Well, here is an impeachable source in that the source is Jewish and he wrote a book (I think it was more'n 100 years ago) that proves that there WERE shepherds in the field with their flocks at that time - and that they were their tending their sheep who were intended for sacrifice - talk about an unintended proof of birth of The Saviour, The Lamb of God, who was to die for our sins as an act of propitiation....

In any event, here is Edelsheim: Alfred Edersheim, in his "The Life and Times of Jesus"

...And yet Jewish tradition may here prove both illustrative and helpful. That the Messiah was to be born in Bethlehem, was a settled conviction. Equally so, was the belief , that He was to be revealed from Migdal Eder, 'the tower of the flock.' This Migdal Eder was not the watchtower for the ordinary flocks which pastured on the barren sheepground beyond Bethlehem, but lay close to the town, on the road to Jerusalem. A passage in the Mishnah [951] leads to the conclusion, that the flocks, which pastured there, were destined for Temple-sacrifices [952], and, accordingly, that the shepherds, who watched over them, were not ordinary shepherds. The latter were under the ban of Rabbinism, on account of their necessary isolation from religious ordinances, and their manner of life, which rendered strict legal observance unlikely, if not absolutely impossible.
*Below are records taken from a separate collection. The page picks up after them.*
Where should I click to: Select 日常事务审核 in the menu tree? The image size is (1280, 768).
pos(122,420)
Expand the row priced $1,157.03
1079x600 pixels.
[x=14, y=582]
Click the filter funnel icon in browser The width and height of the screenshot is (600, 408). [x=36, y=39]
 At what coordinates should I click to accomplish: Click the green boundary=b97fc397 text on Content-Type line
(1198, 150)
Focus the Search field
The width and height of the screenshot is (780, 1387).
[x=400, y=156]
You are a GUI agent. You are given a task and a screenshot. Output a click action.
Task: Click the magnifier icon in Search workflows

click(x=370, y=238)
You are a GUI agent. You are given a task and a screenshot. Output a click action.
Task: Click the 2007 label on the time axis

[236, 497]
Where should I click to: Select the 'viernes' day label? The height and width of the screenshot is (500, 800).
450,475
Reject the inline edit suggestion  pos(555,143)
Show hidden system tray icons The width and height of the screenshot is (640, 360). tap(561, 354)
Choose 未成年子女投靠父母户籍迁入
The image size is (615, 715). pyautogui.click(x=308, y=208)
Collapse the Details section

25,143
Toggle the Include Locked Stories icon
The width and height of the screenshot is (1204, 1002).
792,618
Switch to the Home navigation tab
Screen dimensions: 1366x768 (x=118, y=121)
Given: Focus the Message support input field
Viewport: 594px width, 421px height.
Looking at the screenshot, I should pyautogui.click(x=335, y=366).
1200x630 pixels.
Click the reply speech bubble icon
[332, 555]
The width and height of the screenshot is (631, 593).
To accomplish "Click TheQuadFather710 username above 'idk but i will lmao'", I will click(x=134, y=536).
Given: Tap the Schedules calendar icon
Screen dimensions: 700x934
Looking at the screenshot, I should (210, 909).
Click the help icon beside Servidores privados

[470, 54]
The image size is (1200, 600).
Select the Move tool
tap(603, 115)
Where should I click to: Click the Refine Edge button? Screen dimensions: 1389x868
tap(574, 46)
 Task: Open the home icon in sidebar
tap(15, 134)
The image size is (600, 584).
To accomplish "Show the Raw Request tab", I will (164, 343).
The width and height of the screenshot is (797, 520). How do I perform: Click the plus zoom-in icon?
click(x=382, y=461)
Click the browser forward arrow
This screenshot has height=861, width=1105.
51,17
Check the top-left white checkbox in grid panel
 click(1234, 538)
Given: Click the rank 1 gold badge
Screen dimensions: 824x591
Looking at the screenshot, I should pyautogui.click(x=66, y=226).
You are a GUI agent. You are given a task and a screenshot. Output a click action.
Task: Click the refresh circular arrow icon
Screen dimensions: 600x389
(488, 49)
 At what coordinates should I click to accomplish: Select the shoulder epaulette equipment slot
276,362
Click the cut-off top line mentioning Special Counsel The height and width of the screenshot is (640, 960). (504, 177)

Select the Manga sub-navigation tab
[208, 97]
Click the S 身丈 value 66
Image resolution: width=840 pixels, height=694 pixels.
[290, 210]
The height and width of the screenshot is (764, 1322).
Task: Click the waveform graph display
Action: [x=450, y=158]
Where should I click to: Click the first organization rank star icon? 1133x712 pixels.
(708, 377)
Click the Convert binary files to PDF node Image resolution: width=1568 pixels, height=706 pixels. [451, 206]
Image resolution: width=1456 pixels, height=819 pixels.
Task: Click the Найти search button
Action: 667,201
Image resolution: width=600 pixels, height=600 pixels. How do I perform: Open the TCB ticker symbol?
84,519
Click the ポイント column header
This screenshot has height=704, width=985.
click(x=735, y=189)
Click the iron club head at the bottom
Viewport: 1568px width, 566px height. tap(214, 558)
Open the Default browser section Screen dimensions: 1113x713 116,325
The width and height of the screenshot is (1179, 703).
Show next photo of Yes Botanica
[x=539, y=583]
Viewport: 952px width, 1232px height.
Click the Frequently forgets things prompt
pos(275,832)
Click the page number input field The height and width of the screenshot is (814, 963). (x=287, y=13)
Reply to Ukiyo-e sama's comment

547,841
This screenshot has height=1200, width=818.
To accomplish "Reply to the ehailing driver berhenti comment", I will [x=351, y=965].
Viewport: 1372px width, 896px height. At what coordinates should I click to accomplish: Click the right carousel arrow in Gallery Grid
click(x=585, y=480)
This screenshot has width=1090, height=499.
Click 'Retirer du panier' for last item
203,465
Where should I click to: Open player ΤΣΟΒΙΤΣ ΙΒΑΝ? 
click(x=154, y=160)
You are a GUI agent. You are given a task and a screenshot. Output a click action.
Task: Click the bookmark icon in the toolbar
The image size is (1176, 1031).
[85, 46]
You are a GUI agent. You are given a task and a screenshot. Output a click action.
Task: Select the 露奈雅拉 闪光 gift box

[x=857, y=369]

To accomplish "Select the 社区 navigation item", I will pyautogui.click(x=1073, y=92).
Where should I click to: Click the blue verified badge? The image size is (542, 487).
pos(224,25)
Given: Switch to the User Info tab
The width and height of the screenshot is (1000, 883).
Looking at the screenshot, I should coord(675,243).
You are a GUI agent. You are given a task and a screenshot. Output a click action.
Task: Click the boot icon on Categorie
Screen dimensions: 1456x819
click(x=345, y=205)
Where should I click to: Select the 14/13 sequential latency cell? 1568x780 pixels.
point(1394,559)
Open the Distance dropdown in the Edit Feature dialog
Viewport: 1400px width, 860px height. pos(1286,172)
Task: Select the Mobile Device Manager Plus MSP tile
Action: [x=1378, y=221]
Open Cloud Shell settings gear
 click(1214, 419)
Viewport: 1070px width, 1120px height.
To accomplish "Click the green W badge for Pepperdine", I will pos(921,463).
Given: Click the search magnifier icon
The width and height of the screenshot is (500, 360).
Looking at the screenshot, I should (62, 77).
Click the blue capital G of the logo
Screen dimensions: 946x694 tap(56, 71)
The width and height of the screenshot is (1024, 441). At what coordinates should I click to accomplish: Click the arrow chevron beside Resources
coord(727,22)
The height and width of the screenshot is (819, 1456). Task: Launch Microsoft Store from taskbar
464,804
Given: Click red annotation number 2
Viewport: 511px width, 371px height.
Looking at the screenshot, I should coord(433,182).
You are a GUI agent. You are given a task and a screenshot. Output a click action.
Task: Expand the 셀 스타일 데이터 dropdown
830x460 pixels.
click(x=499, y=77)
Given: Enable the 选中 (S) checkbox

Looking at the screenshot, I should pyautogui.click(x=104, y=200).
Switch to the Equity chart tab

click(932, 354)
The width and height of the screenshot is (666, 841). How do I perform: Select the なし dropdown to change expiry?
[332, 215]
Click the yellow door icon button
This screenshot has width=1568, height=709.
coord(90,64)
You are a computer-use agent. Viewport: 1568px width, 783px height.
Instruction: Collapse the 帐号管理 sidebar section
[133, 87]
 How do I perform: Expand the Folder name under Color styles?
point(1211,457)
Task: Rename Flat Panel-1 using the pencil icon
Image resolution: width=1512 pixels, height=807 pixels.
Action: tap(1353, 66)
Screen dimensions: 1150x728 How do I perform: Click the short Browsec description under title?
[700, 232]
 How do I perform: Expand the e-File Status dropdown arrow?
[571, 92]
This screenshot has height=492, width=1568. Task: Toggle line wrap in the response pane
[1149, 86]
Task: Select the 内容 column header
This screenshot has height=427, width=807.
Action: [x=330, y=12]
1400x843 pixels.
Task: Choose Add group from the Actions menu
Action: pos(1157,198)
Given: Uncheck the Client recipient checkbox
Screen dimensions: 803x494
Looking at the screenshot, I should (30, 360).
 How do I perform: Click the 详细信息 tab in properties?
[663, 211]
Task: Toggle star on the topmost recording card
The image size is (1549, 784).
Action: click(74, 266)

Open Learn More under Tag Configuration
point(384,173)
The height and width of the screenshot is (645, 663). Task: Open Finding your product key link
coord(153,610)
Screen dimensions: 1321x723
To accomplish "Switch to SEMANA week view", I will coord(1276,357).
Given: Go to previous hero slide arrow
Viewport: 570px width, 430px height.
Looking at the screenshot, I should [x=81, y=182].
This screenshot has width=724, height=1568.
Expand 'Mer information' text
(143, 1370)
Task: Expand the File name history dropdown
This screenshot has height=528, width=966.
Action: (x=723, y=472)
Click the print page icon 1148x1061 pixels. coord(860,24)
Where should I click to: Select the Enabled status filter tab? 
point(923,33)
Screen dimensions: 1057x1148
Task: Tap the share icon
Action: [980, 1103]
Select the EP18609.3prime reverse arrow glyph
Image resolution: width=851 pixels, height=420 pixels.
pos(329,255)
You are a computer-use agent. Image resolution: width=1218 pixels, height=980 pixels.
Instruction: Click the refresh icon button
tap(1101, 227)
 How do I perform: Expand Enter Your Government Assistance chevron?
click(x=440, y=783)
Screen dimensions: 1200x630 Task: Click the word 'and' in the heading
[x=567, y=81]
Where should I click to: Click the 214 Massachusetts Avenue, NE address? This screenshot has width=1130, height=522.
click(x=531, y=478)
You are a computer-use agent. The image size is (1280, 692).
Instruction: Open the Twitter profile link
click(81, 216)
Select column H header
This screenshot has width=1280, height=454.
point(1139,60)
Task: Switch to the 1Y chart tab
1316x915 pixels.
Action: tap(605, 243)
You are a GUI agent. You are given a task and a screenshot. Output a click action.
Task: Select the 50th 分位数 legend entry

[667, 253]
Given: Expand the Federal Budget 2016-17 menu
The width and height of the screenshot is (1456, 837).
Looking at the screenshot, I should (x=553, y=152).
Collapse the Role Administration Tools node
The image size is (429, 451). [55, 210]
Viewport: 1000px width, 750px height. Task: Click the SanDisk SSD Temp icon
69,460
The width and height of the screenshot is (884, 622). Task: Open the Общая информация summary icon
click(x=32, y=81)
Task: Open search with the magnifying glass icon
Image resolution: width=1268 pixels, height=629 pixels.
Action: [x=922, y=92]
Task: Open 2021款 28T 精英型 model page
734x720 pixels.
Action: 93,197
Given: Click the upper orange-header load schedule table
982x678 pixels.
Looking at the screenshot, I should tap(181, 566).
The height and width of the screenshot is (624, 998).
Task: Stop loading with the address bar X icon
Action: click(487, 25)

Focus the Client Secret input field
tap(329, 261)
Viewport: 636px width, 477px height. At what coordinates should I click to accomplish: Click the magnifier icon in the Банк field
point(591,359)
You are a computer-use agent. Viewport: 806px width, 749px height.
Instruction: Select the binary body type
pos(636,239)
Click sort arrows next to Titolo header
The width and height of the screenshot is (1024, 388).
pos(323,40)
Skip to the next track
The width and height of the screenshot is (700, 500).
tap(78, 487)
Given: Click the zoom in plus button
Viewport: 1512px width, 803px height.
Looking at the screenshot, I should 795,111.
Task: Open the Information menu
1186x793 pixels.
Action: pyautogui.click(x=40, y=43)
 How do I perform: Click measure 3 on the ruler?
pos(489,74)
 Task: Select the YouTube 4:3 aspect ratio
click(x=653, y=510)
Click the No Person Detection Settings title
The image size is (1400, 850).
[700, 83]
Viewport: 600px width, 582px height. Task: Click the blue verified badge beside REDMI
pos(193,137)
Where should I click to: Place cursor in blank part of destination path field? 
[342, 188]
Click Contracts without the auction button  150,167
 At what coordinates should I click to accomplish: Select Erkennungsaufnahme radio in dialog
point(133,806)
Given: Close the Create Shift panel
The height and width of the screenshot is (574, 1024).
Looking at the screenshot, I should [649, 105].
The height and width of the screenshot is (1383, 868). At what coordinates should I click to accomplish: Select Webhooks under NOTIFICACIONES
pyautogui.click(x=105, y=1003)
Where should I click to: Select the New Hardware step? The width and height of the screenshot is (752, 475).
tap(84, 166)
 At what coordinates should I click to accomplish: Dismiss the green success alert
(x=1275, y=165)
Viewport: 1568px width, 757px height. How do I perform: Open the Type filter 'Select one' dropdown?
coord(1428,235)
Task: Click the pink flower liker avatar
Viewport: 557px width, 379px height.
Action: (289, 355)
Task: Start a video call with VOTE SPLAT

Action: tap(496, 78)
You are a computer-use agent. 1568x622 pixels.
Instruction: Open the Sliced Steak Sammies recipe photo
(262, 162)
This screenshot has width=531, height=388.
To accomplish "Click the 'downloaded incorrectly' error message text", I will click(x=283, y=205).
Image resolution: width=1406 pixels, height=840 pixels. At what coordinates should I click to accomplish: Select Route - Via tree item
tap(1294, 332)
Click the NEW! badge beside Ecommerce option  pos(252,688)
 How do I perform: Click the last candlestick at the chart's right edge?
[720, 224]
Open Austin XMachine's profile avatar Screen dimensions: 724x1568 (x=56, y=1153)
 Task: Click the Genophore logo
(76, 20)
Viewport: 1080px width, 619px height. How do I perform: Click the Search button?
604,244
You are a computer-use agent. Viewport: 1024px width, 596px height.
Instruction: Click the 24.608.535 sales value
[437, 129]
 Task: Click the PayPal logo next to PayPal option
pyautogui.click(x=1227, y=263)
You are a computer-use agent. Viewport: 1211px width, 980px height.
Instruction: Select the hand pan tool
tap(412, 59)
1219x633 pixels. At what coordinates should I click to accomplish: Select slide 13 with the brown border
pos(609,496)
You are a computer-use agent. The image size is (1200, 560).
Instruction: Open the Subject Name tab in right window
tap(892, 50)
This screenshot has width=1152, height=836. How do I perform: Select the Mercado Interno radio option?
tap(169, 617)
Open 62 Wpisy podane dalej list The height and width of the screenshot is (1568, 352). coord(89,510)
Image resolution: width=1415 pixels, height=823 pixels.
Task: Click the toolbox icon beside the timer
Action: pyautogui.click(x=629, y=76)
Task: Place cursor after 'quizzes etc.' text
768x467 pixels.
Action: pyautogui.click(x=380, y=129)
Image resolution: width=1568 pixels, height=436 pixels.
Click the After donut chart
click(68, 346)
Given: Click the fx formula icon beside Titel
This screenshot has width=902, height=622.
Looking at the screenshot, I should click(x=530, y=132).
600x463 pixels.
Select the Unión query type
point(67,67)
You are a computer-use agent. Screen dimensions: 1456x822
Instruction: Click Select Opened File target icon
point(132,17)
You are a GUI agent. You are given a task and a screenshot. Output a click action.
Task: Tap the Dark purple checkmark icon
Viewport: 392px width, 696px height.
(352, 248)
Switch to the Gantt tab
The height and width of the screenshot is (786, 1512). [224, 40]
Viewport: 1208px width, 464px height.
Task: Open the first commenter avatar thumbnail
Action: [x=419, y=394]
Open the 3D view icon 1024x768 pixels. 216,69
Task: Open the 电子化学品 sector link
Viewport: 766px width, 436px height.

The same Mishnaic passage also leads us to infer, that these flocks lay out all the year round, since they are spoken of as in the fields thirty days before the Passover -- that is, in the month of February, when in Palestine the average rainfall is nearly greatest.

Thus, Jewish tradition in some dim manner apprehended the first revelation of the Messiah from that Migdal Eder, where shepherds watched the Temple-flocks all the year round. Of the deep symbolic significance of such a coincidence, it is needless to speak.

It was, then, on that ‘wintry night’ of the 25th of December, that shepherds watched the flocks destined for sacrificial services, in the very place consecrated by tradition as that where the Messiah was to be first revealed.

Todd said...

Modern english translations in the typical hand held missals: Lend Your ear to our prayers, O Lord, we beseech You; and brighten the darkness of our minds by the grace of Your coming.

the Savage said...

Cosin’s collect may be a bit prolix, but at least it retains the traditional Advent associations of this Sunday. The previous Sunday’s Cranmer creation is much worse - no connection to Advent or the previous Sarum collect, and a frankly Bibliolatrous identification of the written word of God with the eternal Logos by suggesting that Christ is embodied “in” scripture rather than being revealed through it. Fortunately the Divine Worship Missal provides the Sarum / Roman collect for this Sunday as an alternative.

KaeseEs said...

If you're taking down that rapscallion Cosin, I don't see why you're letting D'Arctangent off the hook...

B flat said...

My ignorance distresses me, and I am sorry to intrude it here to disturb your peace.
Am I wrong in understanding theat the Incarnation was effected at the Annunciatiation which we celebrate on 25th March?
I was dismayed when the Orthodox primates met at Christmas in Jerusalem to to celebrate the 2000 years of God's Incarnation in 2002. The whole point of it was lost on me, and I felt a teaching moment in resistance to those supporting abortion was completely wasted on the world's media and their viewers.
And now Fr Hunwicke writes that Christmas is the Incarnatio Dominica. I weep in frustration at my stupidity. I simply do not understand.